> [Exercise description]:
Copy the lines of the records below exactly, from the start of the records up to and including the line with "point(94,472)". Leave the pictures out of your answer.

> [Word and element location records]:
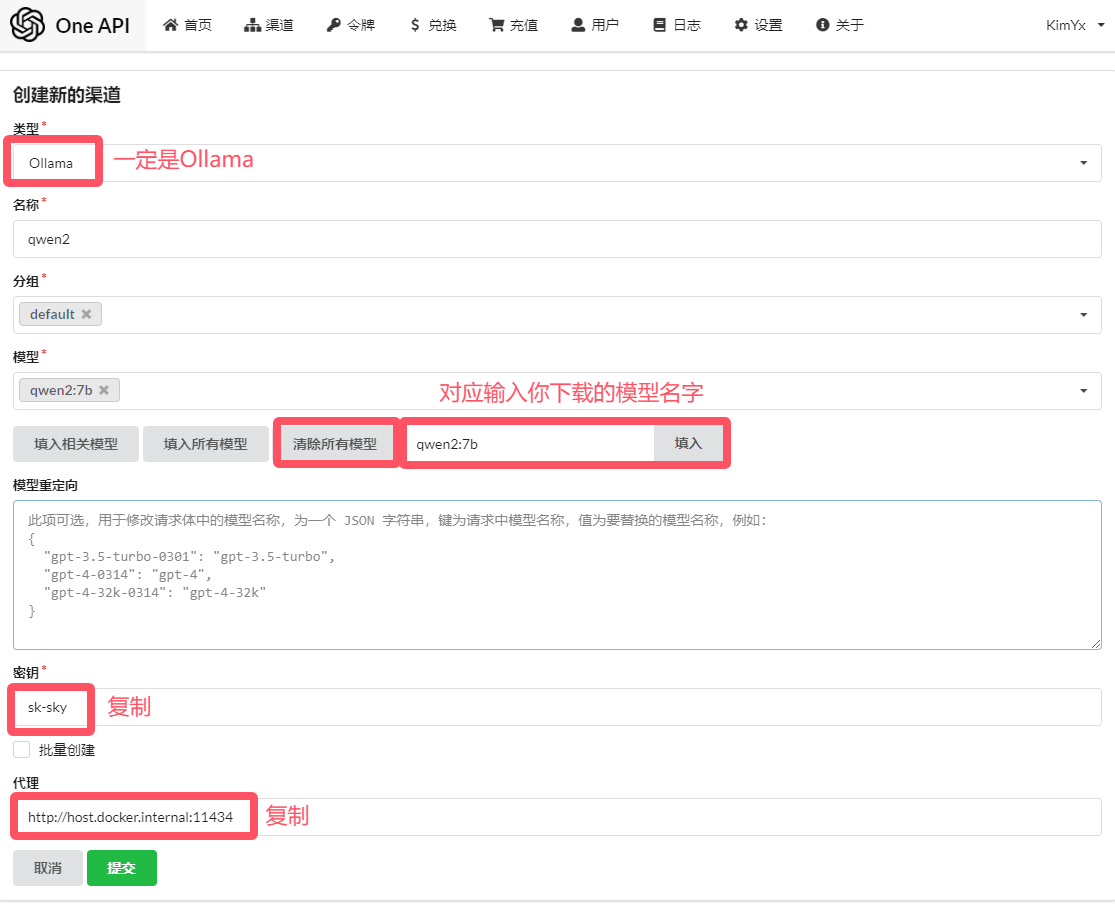Expand the 模型 dropdown arrow
Screen dimensions: 1115x905
(x=1083, y=391)
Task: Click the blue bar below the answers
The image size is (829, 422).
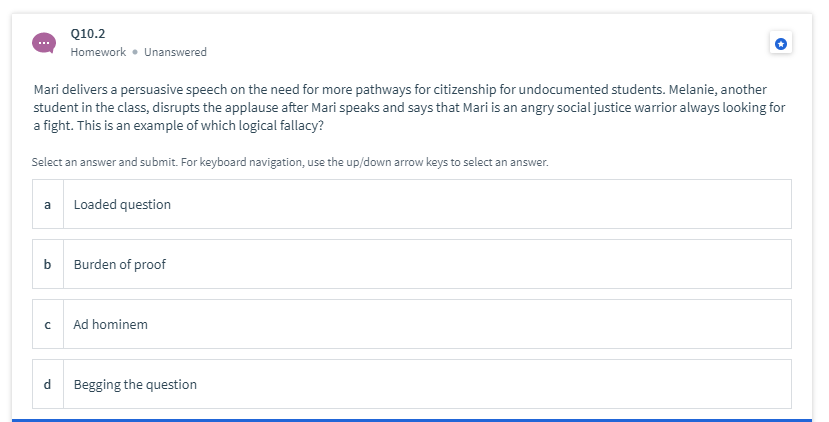Action: point(412,420)
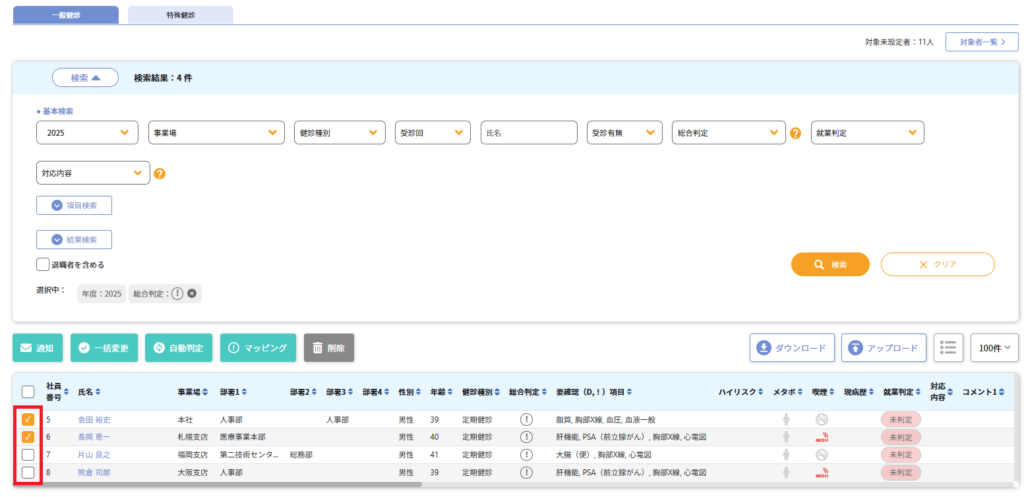Open the 熊倉 司郎 name link
Image resolution: width=1024 pixels, height=497 pixels.
point(94,472)
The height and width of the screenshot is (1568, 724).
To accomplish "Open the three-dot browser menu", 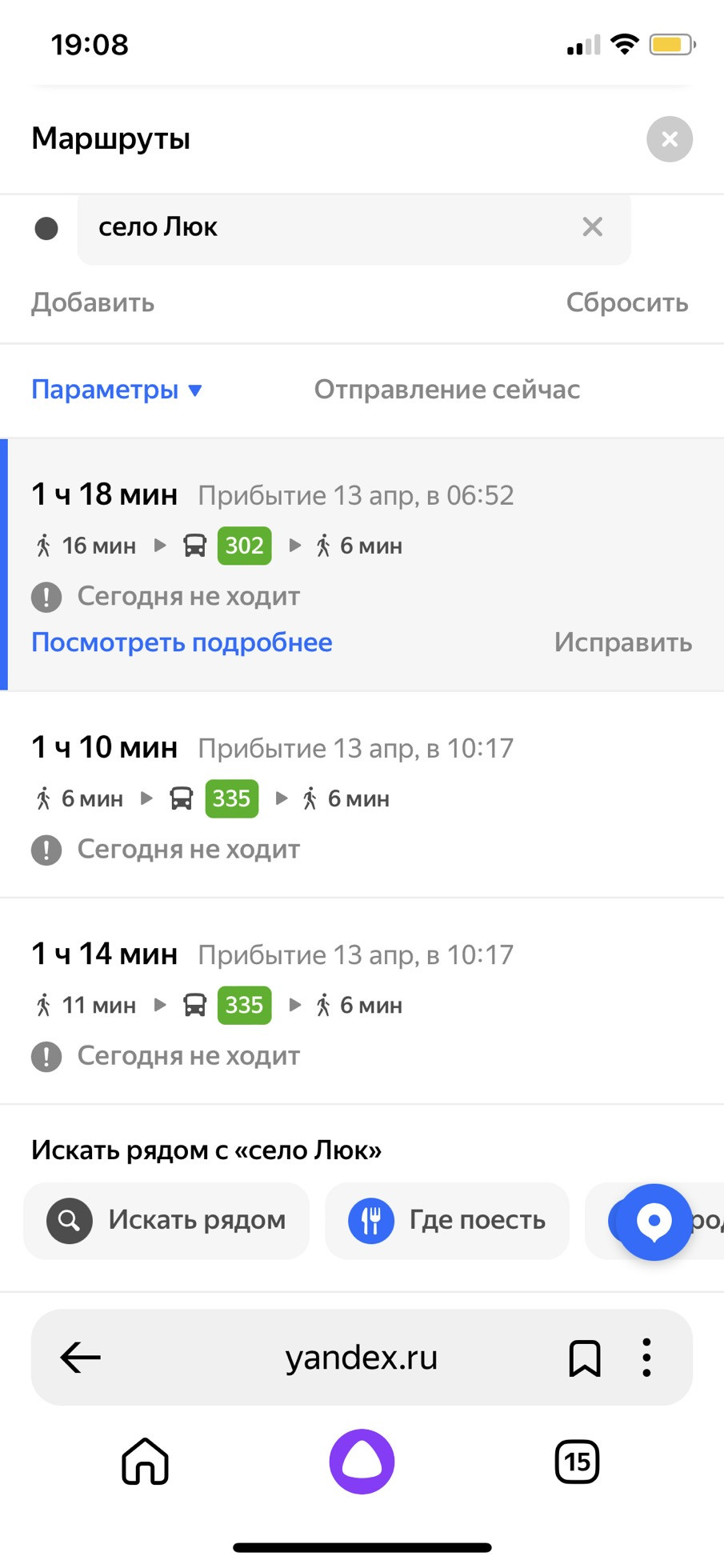I will (x=646, y=1358).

> [Output of the exercise]:
Expand the 模型 dropdown arrow
Screen dimensions: 1115x905
(x=1083, y=391)
Task: Click the blue bar below the answers
The image size is (829, 422).
Action: point(412,420)
Open the 熊倉 司郎 name link
Image resolution: width=1024 pixels, height=497 pixels.
point(94,472)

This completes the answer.